Natural materials do not respond to the magnetic field of light, but this new metamaterial does. It is the first material that can be manufactured in bulk and that it can be said is that optical magnetism. Thanks to its unique characteristics, electrical and magnetic fields in the wavelength of light are move back into the material. The metamaterial developed by another working group uses a different principle to achieve the goal of doubling the light back. It is composed of silver nanowires formed inside the porous aluminum oxide. And its size is more than 10 times than the wavelength of visible light.
The creators of this material observed negative refraction in the wavelength of red light in lengths as short as 660 nanometers. It is the first demonstration of half voluminous that turns so visible light. The geometry of the vertical nanowires, which were placed equidistant and parallel to each other, was designed to respond only to the electric field in the light waves. The magnetic field present, which oscillates at an angle perpendicular to the electric field at a wavelength of light, is essentially blind to the vertical nanowires, a feature that significantly reduces energy loss.
The innovation of this material is nanowires that uses a new way to bend the light back without achieving, technically speaking, a negative index of refraction.

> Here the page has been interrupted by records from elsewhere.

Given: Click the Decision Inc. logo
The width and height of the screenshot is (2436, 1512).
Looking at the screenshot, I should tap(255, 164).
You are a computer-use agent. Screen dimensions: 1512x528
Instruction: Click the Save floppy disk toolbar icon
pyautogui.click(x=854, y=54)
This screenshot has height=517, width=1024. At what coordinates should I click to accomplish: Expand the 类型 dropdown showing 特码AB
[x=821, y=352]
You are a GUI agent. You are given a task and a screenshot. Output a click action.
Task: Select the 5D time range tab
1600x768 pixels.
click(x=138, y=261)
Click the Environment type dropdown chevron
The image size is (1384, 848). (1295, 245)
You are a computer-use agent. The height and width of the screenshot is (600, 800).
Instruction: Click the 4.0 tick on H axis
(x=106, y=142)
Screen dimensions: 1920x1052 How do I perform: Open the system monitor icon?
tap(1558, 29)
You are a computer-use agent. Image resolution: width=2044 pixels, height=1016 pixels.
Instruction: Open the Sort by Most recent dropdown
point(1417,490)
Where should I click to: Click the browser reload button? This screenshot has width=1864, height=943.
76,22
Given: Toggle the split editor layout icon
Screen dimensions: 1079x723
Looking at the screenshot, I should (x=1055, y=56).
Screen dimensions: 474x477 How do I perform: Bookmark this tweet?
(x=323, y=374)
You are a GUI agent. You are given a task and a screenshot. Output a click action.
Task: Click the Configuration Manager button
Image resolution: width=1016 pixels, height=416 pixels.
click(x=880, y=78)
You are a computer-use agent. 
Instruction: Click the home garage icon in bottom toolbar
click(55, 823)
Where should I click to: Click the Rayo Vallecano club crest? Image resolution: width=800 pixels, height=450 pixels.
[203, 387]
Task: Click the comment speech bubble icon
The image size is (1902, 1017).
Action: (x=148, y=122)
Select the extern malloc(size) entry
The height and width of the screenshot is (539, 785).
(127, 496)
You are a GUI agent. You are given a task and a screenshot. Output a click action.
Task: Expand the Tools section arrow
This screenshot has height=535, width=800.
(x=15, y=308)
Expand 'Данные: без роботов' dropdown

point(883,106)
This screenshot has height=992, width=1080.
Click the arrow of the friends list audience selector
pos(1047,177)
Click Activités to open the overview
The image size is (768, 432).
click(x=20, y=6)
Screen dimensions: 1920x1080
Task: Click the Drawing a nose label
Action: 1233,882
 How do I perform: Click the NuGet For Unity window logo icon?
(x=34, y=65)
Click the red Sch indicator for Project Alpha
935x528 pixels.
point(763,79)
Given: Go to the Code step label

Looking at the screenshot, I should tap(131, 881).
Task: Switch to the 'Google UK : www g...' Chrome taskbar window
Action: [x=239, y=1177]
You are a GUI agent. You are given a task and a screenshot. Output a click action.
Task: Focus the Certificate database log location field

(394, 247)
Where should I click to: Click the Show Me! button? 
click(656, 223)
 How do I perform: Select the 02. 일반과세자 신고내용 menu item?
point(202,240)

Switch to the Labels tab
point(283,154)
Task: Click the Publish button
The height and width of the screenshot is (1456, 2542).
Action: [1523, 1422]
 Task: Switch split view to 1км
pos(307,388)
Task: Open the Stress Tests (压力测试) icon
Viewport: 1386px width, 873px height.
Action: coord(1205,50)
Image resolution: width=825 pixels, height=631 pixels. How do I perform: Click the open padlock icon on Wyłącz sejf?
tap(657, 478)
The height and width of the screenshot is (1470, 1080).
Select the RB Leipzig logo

The benefits of having a real negative index of refraction, as achieved by the metamaterial as a fishing net, is that it can greatly improve the functioning of the antenna, to reduce interference. The materials with negative refractive indices can also reverse the Doppler effect, the phenomenon used in radars of the traffic police used to monitor the speed of passing vehicles. This means that the Doppler frequency waves reduces instead of increasing as we approach the vehicle.
But in most of the suggested applications for metamaterials, such as nano-optical imaging or the manufacture of invisibility devices, both the metamaterial-based nanowires as the structurally similar to a fishing net, can provide a good service.